# Problem requirements
Would you please copy each line of the data in which the string "computer" occurs?
(Beginning of Data to process)
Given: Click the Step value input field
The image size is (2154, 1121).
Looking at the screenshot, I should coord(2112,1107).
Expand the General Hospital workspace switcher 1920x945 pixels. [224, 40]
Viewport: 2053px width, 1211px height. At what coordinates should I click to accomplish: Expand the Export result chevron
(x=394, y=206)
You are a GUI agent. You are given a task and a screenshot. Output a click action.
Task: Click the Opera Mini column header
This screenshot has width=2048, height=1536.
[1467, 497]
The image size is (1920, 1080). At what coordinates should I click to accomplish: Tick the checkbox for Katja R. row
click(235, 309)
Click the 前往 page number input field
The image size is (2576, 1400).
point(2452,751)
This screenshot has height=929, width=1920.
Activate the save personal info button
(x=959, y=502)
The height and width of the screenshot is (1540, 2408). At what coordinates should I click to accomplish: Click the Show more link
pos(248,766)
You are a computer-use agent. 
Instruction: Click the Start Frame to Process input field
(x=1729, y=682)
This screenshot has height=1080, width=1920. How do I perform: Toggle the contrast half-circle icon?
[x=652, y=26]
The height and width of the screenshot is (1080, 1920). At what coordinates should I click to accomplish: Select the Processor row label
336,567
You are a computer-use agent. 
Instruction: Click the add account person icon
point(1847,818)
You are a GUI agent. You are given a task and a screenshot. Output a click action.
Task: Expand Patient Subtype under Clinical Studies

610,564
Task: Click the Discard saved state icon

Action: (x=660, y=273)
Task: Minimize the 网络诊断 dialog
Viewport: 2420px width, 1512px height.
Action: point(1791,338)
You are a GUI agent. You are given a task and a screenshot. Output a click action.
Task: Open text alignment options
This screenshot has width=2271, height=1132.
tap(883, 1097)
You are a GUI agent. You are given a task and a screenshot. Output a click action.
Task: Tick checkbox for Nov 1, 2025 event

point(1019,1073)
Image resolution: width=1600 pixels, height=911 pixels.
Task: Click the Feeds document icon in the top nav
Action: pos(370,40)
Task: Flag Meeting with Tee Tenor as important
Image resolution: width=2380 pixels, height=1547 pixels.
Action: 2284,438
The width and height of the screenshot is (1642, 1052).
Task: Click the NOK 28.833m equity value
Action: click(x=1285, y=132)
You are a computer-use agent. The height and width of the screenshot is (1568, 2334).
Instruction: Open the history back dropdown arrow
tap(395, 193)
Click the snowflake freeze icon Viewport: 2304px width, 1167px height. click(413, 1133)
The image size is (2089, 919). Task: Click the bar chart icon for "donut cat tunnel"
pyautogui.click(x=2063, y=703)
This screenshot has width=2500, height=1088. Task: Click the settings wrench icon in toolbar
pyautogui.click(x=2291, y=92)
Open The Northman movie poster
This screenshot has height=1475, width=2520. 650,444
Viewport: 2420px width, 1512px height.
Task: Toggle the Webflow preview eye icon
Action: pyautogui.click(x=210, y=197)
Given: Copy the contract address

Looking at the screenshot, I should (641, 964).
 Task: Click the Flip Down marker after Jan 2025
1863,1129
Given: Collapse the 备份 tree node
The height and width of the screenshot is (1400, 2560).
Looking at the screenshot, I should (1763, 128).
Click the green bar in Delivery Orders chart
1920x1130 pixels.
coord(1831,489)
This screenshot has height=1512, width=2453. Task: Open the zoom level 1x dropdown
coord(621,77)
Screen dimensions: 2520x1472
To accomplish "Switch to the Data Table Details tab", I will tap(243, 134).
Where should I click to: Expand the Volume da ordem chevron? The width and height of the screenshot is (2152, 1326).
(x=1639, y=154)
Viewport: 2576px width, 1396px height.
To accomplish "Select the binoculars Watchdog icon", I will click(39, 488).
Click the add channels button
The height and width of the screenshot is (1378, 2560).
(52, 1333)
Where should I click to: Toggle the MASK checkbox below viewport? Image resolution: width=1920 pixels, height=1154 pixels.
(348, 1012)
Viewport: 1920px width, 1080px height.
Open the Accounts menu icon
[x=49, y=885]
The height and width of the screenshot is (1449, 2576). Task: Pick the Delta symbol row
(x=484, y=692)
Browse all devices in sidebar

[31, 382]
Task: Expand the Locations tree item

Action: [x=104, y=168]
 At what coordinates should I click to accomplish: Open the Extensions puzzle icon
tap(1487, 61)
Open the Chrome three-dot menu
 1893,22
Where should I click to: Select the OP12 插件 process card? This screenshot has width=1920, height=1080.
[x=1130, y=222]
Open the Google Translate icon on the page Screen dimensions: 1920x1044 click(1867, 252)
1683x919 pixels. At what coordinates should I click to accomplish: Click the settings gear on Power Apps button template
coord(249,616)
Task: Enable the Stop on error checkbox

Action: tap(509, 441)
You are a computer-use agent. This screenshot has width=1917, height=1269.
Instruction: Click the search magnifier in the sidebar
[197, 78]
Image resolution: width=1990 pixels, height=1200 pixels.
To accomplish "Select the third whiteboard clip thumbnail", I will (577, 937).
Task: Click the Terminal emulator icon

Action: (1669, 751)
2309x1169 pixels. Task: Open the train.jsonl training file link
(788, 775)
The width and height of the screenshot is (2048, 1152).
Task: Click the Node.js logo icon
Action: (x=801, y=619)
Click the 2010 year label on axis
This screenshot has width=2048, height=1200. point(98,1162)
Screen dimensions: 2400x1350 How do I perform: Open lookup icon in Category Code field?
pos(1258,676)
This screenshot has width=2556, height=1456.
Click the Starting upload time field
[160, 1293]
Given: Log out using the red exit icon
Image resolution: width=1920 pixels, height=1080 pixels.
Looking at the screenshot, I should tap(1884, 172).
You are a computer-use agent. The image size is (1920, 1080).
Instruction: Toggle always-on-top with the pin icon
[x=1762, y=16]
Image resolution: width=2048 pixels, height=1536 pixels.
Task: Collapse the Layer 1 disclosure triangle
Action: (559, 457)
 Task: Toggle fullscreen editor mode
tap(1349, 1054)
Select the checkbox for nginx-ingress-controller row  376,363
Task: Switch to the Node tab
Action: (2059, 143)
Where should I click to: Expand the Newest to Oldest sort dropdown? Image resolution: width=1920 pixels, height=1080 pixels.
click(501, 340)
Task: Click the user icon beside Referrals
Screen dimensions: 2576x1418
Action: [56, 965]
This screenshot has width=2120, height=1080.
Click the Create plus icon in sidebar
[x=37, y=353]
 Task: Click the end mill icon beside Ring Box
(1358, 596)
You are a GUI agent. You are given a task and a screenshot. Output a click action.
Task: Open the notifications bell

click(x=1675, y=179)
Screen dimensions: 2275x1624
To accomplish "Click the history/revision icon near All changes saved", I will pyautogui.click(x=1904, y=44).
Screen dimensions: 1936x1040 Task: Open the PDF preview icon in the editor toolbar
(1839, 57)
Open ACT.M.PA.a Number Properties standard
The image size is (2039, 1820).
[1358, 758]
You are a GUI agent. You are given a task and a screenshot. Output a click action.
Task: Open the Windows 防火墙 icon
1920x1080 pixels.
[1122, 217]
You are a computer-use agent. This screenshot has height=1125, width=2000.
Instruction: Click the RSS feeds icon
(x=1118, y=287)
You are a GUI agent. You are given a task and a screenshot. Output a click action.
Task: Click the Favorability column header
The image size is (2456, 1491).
(End of Data to process)
# Written solution
You are a computer-use agent. 
You are a computer-use agent. 
You are a computer-use agent. The height and width of the screenshot is (1568, 2334).
You are a computer-use agent. This screenshot has width=1917, height=1269.
You are a computer-use agent. The image size is (1920, 1080).
You are a computer-use agent. This screenshot has height=1125, width=2000.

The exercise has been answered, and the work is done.